I’m often asked what qualities distinguish a good board member from a not-so-good member, so that boards can try to recruit the former. In my opinion, there are three qualities.
The first is a comprehensive understanding of the Policy Governance® system. Yes, I’m completely biased in this respect, but I regard the system as the gold standard for boards and I wish every board member on the planet understood it. As a consultant and coach to boards, I’m happy to discuss with them their needs for governance development, but I’ll only choose to work with a board if it practises Policy Governance. Life is too short to mess with second-best.
The second quality I recommend looking for is common sense, and the third is courage. Board members who can apply common sense to a range of matters in an even-handed way, and have the courage to tackle tough issues head on, are invaluable. There’s nothing worse than a board that tolerates the intolerable simply because it can’t summon the courage to face the problem.
Having described the qualities of an ideal board member, it’s worth commenting on what to avoid. In my experience, there is one kind of individual who almost invariably has an adverse impact on a board’s ability to govern well. This is the person who is appointed for his or her technical expertise in the organisation’s business; for example, a medical doctor who is appointed to the board of a health services organisation, or an expert in investment management who is appointed to the board of an investment entity. Individuals in this category seem irresistibly drawn towards the role of mega-CEO. They consider it their right and duty to second-guess the decisions of management. It’s a recipe for problems, and most boards struggle to rein in this kind of behaviour.

- EXPLORE THE MATERIAL
1 – Copy out word for word the part of the passage on good board members that begins with the words containing "I’m often asked" and ends with "mess with second-best.".
2 – Pick up the passage on good board members after its last sentence and carry it on.

- DATASET CONTENT
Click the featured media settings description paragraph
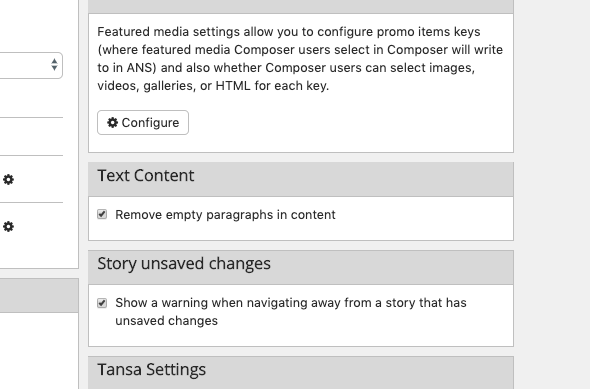 [300, 59]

- TASK RESULTS
1 –
I’m often asked what qualities distinguish a good board member from a not-so-good member, so that boards can try to recruit the former. In my opinion, there are three qualities.
The first is a comprehensive understanding of the Policy Governance® system. Yes, I’m completely biased in this respect, but I regard the system as the gold standard for boards and I wish every board member on the planet understood it. As a consultant and coach to boards, I’m happy to discuss with them their needs for governance development, but I’ll only choose to work with a board if it practises Policy Governance. Life is too short to mess with second-best.

2 –
Some time ago, a well-known corporation in New Zealand appointed a high-profile marketing ‘guru’ to its board. The publicity accompanying the appointment referred to the appointee’s skills in marketing and branding and foreshadowed the positive impact he would have on the company’s marketing effort. The problem this creates is obvious: who is now responsible for the company’s marketing strategy? The new board appointee? The CEO? The marketing manager? More to the point, who will be held accountable if the marketing strategy fails? Appointments of this nature almost always compromise the proper flow of authority and accountability within the organisation. The correct position is that the CEO is accountable for the marketing strategy. If the CEO needs help with the marketing strategy, then he or she should obtain help—perhaps even by engaging the marketing guru as an advisor to management—but without compromising the separation of governance and management.
This problem is particularly acute here in New Zealand with certain kinds of Māori entities, notably those land-owning entities which, by law, are governed by a Committee of Management (that’s the term used in the legislation). These committees almost invariably comprise people with hands-on knowledge of managing the land and the operations it sustains. They make all the key management decisions — how much fertiliser to apply this year, whether to milk Jersey or Friesian cows, how many kilometres of fencing to repair, and so on. These are truly management committees. Yet they are also governing bodies with governance responsibilities, especially in relation to their owners. Governing bodies that grapple with this particular tension are well advised to split their work into two domains, clearly separating out their governance responsibilities from their managerial role and following the principles of Policy Governance in making delegations of authority from governance to management.
(I’ve heard it suggested that the members of such governing bodies should come to meetings with two hats, one red and the other blue. When the group is operating in governance mode, the red hat is worn; when in management mode, the blue hat is worn. I’ve never seen this done, but it might be a useful last resort if the group is really struggling to make an appropriate separation.)
Recruiting suitable board members can be a challenge, especially if there’s a dearth of candidates, but careful attention to these few simple points can save a great deal of heartache further down the line.